Cervical cancer remains India's fourth leading cancer among women, with approximately 99,000 new cases diagnosed annually and over 60,000 deaths reported by the Indian Council of Medical Research (ICMR) in 2024. Globally, 90% of cervical cancer cases are preventable through HPV vaccination before sexual exposure. While private HPV vaccines (Gardasil, Cervarix) have been available in India since 2008, they cost ₹3,000-5,000 per dose—making them inaccessible for 75% of India's adolescent population. The WHO recommends HPV vaccination for girls aged 9-14 to achieve maximum efficacy. India previously had no public health programme for HPV immunisation, creating a critical equity gap in cancer prevention.
Prime Minister Narendra Modi launched the nationwide HPV vaccination campaign on February 28, 2026, from Ajmer, Rajasthan. The programme uses Gardasil 4, a quadrivalent vaccine manufactured by Merck, administered as a single dose to all girls aged 14 years. The vaccine provides immunity against HPV types 16 and 18, which account for 70% of cervical cancers, plus types 6 and 11, which cause 90% of genital warts. Modi administered the first dose to a beneficiary during the ceremony and interacted with vaccinated girls. The single-dose regimen follows WHO's simplified recommendations for resource-limited settings, enabling high population coverage without requiring multiple follow-up doses.
For a 14-year-old girl in rural India without family resources, this vaccination eliminates a ₹12,000-15,000 lifetime expense for private HPV doses and reduces cervical cancer risk by approximately 90% if taken before sexual debut. Nationally, this programme is expected to prevent approximately 32,000-36,000 cervical cancer deaths annually by 2040, based on WHO impact models for similar programmes in Bangladesh and Vietnam. The single-dose strategy enables coverage of approximately 9-10 million girls annually (the annual cohort of 14-year-olds in India), estimated at ₹400-500 crore annually. This removes the primary barrier to HPV protection—cost and access—for 85% of India's adolescent girls who cannot afford private vaccines. The programme aligns with India's National Cancer Grid targets to reduce preventable cancers by 30% by 2030.
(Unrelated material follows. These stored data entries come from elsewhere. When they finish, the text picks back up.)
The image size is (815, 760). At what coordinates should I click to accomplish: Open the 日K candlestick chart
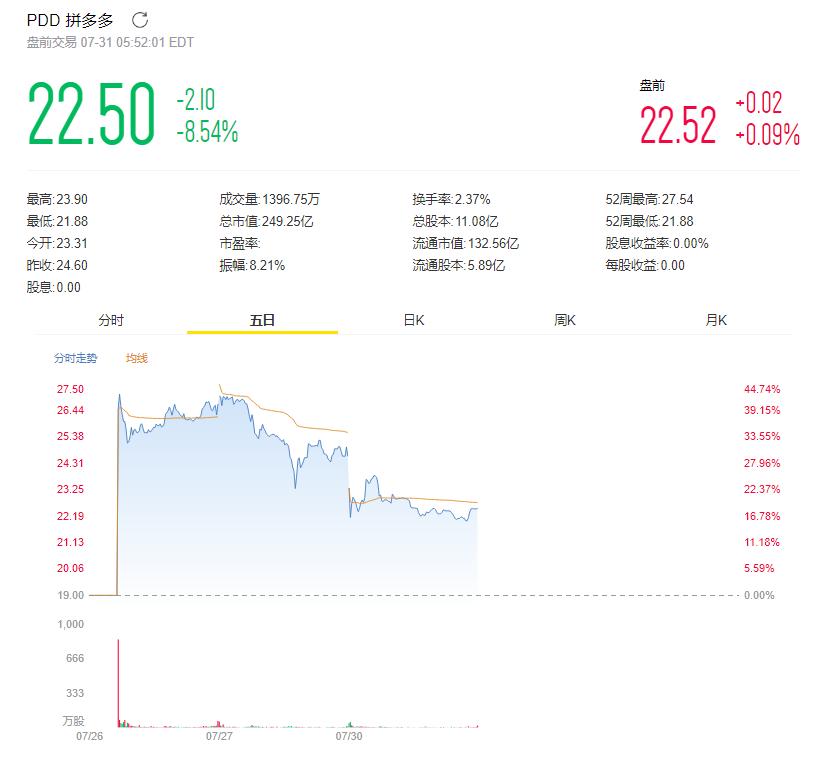click(414, 319)
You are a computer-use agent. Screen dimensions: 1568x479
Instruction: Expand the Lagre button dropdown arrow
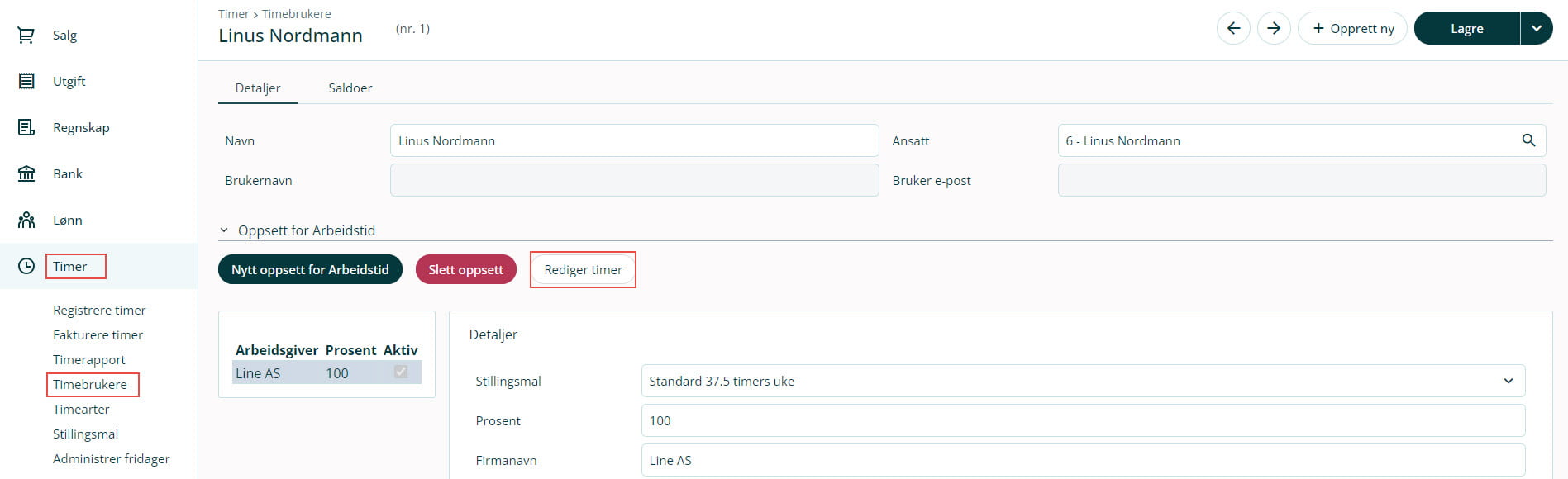[x=1536, y=29]
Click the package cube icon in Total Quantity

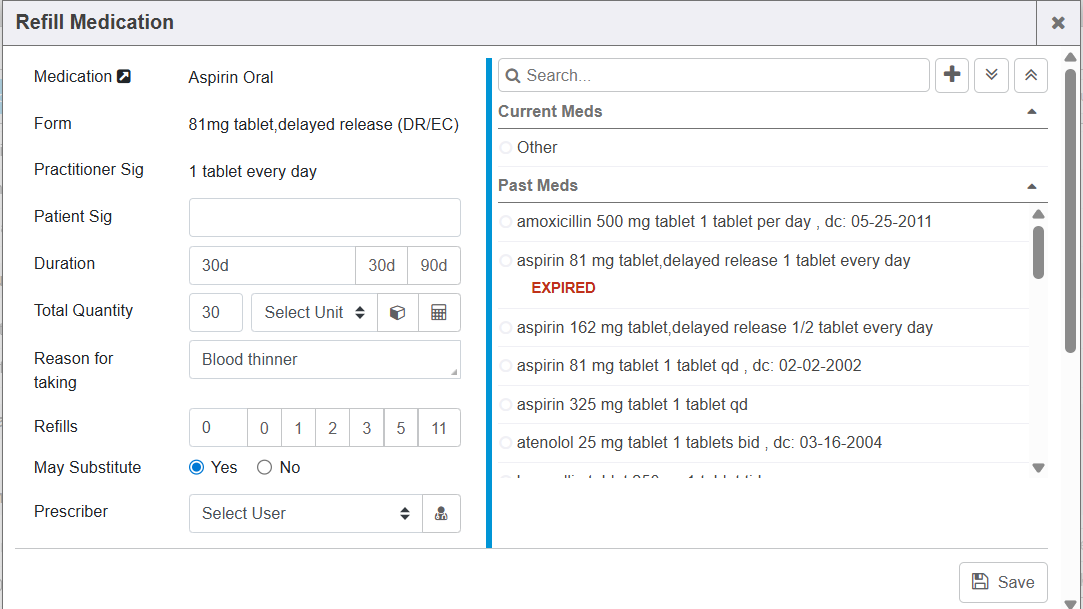(397, 312)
State health departments must establish vaccine distribution systems and train healthcare workers on administration protocols by May 31, 2026. The Ministry of Health & Family Welfare will issue clinical guidelines on March 15, 2026, clarifying catch-up protocols for girls aged 15-19 years and management of contraindications. The first quarterly coverage report is expected by June 30, 2026, measuring vaccination rates across states. The programme requires integration with Reproductive Maternal Neonatal Child and Adolescent Health (RMNCHA) schemes and Ayushman Bharat networks. Adverse event monitoring systems must be activated immediately. Watch for state-level implementation timelines—reluctant states (historically slow on immunisation programmes) may delay rollout, creating interstate equity gaps affecting approximately 2-3 million girls annually.